====== ENTRIES PROVIDED
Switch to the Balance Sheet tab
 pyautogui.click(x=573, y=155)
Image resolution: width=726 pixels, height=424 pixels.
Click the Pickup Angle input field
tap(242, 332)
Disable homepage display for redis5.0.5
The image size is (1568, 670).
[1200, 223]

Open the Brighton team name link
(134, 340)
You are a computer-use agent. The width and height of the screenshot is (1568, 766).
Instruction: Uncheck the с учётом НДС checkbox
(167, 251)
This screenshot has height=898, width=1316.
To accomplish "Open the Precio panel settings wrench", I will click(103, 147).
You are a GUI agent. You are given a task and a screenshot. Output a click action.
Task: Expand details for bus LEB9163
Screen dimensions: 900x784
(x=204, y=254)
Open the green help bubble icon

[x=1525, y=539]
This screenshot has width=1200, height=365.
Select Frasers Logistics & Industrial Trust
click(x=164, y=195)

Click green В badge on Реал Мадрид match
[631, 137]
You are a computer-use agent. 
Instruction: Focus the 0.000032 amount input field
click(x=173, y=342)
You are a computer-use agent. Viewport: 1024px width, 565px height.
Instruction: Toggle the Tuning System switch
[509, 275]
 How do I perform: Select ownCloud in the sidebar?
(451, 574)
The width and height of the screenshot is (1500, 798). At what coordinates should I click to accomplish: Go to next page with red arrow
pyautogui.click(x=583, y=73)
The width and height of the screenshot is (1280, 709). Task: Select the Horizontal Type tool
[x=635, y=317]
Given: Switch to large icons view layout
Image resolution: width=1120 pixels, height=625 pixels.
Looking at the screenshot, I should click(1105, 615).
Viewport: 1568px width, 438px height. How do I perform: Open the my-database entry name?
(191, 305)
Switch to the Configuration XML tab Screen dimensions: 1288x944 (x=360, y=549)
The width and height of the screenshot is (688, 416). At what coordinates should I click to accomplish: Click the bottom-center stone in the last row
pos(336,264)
============
> [TASK PROMPT] Retype each record above so that every word stays exactly the same.

> [SOLUTION FOR THIS TASK]
Switch to the Balance Sheet tab
 pyautogui.click(x=573, y=155)
Image resolution: width=726 pixels, height=424 pixels.
Click the Pickup Angle input field
tap(242, 332)
Disable homepage display for redis5.0.5
The image size is (1568, 670).
[1200, 223]

Open the Brighton team name link
(134, 340)
You are a computer-use agent. The width and height of the screenshot is (1568, 766).
Instruction: Uncheck the с учётом НДС checkbox
(167, 251)
This screenshot has height=898, width=1316.
To accomplish "Open the Precio panel settings wrench", I will click(103, 147).
You are a GUI agent. You are given a task and a screenshot. Output a click action.
Task: Expand details for bus LEB9163
Screen dimensions: 900x784
(x=204, y=254)
Open the green help bubble icon

[x=1525, y=539]
This screenshot has width=1200, height=365.
Select Frasers Logistics & Industrial Trust
click(x=164, y=195)

Click green В badge on Реал Мадрид match
[631, 137]
You are a computer-use agent. 
Instruction: Focus the 0.000032 amount input field
click(x=173, y=342)
You are a computer-use agent. Viewport: 1024px width, 565px height.
Instruction: Toggle the Tuning System switch
[509, 275]
 How do I perform: Select ownCloud in the sidebar?
(451, 574)
The width and height of the screenshot is (1500, 798). At what coordinates should I click to accomplish: Go to next page with red arrow
pyautogui.click(x=583, y=73)
The width and height of the screenshot is (1280, 709). Task: Select the Horizontal Type tool
[x=635, y=317]
Given: Switch to large icons view layout
Image resolution: width=1120 pixels, height=625 pixels.
Looking at the screenshot, I should click(1105, 615).
Viewport: 1568px width, 438px height. How do I perform: Open the my-database entry name?
(191, 305)
Switch to the Configuration XML tab Screen dimensions: 1288x944 (x=360, y=549)
The width and height of the screenshot is (688, 416). At what coordinates should I click to accomplish: Click the bottom-center stone in the last row
pos(336,264)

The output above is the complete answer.